What Eugene Volokh suggests in these 22 paragraphs are some interesting thoughts on online voting. I'll engage him for a moment.
I don't like the idea in that his system, as proposed, tightly aligns the automated process of guidance to the actual vote. I think the vote should be a pure expression of will. The idea that an automated system could actually capture every nuance of decision making is flawed. The entire thing can be spoofed, not to mention subverted. But the fundamental flaw is what happens to interest group standing and the consequent effect of omissions and conflicts in the system's likelihood of setting up limited choices.
Contrast Guided Voting (GV) to XRepublic. It is fair to view GV as a watered down version of an XRepublic, whose function is more oriented toward the more wonkish work of deliberation and crafting of resolutions. In XR the processes and outputs are dynamic, with GV the processes are deterministic. Linking them to voting makes the outputs deterministic as well.
It is this particular aspect that bothers me the most because at bottom there will always be a bottleneck in the capacity of the system. At issue is the mechanism used to determine which selection of interest groups merit inclusion in the weighting algorithm of GV. At the heart of the GV system are will be some affinity scoring algorithm that maps voter opinion through the lens of interest groups onto ballot choices. There are a couple places this gets dicey.
The first area for contention would be in weighting the scores. This is what I call the interest group conflict problem. Let's say a thumb (binary choice) is requested on 2nd Amendment question in the form of a gun control ballot initiative. On all the points of the language of a proposal behind the ballot initiative, the NRA scores .89 certainty for a NO. On all the points of the Gun Nuts of South Texas also scores an .89 certainty for NO. Some representative of the GNST, upon hearing this claims to be a .92. It is a matter of pride for their partisans to be stauncher supporters of gun rights than their rival organization, the NRA. Who arbitrates? How long? Where is the science? Who certifies it?
The second issue is that of omission. What incentive do maintaners of the system have to include 'redundant' or 'superfluous' interest groups? What standing is required to become legitimized as an interest group? This problem is rather obvious so I won't elaborate.
The third is an issue of horseracing tripwires. In this case, the system programmers, in programming the system's affinity matrix notice some interesting sets. By estimating the number of voters who have generally announced their affinities in other elections for the NRA and GNST interest groups, they will be able, by dint of their knowledge of the affinity matrices, to project with certainty the outcomes of elections. This knowledge will get into the hands of campaigners and can be used strategically to undercut democracy in a must cruel way. I can think of no clearer example of this than the current recall election in California.

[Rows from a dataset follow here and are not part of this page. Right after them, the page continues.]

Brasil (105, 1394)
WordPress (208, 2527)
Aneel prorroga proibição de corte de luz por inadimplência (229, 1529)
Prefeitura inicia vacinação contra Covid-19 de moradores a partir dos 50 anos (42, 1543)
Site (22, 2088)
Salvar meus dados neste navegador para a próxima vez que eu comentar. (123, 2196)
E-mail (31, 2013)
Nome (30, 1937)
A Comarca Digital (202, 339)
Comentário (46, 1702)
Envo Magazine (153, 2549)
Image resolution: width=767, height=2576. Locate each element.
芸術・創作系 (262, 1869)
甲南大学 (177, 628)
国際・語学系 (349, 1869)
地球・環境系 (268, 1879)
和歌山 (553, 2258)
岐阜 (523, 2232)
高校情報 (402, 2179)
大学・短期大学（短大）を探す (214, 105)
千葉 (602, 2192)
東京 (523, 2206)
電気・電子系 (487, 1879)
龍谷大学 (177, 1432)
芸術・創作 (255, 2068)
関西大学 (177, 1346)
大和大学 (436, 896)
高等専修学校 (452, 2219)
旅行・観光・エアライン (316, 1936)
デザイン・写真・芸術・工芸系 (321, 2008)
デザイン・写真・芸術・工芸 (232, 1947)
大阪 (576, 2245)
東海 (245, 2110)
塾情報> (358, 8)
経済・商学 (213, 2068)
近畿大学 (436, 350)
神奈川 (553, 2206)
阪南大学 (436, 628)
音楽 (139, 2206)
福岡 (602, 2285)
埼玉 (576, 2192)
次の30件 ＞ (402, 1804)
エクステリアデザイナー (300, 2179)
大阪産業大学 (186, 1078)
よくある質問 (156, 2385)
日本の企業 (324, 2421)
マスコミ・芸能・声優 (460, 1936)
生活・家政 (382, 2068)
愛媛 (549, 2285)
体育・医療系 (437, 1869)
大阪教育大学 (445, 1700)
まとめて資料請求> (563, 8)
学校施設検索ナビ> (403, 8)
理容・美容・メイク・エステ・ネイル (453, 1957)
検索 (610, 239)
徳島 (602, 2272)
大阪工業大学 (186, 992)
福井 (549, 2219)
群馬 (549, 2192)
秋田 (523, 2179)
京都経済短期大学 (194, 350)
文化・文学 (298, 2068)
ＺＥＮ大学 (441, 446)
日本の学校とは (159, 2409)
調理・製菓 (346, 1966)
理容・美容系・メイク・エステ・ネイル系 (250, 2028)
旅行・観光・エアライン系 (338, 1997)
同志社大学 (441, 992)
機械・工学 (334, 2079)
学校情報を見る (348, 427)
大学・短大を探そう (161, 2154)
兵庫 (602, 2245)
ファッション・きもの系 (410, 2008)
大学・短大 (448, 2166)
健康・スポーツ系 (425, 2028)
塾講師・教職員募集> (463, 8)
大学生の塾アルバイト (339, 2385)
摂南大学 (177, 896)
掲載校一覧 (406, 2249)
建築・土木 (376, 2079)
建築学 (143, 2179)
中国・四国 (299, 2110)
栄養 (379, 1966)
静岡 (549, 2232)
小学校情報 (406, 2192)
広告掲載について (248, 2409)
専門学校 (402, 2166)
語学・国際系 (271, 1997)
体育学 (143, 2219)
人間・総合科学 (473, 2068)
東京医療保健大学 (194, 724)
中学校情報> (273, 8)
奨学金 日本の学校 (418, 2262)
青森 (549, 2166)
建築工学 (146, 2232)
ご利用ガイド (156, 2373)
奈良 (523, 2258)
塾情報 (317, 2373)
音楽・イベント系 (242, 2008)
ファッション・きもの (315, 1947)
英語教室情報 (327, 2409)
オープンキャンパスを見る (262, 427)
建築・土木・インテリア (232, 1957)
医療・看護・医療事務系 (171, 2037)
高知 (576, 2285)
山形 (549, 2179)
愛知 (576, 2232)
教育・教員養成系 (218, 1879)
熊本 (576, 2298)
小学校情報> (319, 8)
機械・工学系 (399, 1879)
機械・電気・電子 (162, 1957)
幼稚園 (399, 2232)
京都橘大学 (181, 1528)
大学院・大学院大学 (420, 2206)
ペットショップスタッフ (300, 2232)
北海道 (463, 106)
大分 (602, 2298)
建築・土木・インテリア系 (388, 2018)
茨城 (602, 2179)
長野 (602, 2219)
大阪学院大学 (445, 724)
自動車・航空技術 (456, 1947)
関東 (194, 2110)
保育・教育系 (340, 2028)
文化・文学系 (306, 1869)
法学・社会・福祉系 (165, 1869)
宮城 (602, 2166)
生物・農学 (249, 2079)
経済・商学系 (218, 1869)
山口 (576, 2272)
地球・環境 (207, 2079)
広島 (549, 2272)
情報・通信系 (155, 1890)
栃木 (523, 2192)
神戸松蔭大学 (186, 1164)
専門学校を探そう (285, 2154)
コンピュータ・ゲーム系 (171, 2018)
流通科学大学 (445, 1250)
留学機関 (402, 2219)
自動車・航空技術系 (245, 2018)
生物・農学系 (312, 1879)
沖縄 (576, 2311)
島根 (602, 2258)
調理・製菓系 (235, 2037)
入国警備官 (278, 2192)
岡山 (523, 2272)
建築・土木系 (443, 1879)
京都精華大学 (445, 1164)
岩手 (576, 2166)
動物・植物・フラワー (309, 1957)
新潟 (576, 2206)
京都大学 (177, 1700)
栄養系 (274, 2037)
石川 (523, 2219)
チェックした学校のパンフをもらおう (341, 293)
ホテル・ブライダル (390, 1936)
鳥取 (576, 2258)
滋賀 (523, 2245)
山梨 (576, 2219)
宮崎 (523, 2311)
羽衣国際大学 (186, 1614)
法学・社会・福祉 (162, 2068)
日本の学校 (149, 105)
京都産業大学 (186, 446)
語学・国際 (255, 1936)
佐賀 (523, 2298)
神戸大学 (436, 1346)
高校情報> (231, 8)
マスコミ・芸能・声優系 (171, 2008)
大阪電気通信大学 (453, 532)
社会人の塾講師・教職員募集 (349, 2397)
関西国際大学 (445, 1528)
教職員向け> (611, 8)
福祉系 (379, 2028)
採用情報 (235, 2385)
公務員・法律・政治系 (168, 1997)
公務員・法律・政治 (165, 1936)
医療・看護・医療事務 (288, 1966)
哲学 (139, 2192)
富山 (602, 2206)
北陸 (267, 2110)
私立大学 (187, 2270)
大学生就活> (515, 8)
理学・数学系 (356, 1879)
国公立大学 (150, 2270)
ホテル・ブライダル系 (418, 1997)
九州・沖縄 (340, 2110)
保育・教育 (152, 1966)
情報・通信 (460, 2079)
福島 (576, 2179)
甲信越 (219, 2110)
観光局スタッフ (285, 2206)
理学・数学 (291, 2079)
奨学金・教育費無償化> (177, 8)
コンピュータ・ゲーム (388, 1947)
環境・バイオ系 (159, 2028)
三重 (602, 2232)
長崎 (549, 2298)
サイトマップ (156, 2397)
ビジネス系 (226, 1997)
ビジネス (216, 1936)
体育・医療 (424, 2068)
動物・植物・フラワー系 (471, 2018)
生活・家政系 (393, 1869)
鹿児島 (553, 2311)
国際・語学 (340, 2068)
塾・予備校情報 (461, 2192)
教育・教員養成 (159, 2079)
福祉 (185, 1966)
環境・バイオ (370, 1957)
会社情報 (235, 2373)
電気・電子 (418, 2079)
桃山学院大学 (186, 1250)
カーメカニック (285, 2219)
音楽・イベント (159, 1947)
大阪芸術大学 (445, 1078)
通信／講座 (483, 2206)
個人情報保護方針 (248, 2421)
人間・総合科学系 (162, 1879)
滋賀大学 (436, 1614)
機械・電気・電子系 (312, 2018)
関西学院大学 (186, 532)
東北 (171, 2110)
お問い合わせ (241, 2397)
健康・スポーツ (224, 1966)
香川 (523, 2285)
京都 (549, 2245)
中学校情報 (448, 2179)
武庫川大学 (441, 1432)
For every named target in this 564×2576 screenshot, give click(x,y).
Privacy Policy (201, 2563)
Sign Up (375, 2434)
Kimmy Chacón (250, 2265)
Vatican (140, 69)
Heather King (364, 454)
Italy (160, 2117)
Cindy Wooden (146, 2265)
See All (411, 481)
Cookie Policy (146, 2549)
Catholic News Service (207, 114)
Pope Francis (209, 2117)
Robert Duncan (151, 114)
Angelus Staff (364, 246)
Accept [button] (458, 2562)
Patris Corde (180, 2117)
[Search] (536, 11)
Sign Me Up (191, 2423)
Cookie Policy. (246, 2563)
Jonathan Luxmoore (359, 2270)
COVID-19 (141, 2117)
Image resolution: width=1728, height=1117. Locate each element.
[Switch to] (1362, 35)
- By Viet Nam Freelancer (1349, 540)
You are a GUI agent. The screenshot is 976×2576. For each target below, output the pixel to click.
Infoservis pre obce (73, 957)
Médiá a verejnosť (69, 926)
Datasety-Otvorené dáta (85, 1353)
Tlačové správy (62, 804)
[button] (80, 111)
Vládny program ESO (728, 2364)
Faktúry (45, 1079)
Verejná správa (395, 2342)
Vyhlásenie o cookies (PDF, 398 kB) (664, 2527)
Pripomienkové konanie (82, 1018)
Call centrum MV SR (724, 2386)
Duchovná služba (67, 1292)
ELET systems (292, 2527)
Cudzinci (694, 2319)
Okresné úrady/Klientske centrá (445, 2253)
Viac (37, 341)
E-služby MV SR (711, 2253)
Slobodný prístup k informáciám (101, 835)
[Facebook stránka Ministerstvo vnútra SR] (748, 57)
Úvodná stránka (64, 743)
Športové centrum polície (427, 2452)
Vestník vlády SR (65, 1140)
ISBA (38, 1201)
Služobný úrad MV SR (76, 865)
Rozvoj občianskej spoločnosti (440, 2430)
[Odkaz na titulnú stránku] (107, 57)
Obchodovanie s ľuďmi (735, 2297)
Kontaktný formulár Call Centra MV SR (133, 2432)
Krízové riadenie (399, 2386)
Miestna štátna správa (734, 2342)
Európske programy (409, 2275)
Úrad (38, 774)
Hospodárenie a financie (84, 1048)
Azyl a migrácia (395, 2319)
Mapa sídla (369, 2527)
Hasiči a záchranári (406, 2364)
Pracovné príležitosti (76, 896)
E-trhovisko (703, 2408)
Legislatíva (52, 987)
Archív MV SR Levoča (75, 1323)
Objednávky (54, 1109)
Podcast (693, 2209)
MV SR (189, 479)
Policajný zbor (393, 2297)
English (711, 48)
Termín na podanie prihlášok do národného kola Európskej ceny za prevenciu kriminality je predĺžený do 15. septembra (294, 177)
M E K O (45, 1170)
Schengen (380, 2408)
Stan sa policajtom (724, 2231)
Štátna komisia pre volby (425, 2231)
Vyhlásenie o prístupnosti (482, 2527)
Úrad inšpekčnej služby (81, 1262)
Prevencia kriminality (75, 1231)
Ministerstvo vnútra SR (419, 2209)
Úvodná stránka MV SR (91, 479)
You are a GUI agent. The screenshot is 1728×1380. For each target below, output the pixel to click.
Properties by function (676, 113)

Who would have thought that for a mere $1.7 million dollars, approximately 1.02 per signature that a recall measure could force a vote of confidence (which incidently costs the State of California $32 million simply to launch). The point is not the expense but the increased determinacy of tripwires in elections that only require narrow activism to force public change.
It may be that within the scope of the decision space of any one election, a limited set of influencing interest groups will provide sufficient diversity to allow voters more than enough 'free will' as determined by the affinity algorithms. But this is something that needs to be watched very closely. I would strongly suggest that any such system be decoupled from actual voting and tried on the simple merits of guidance.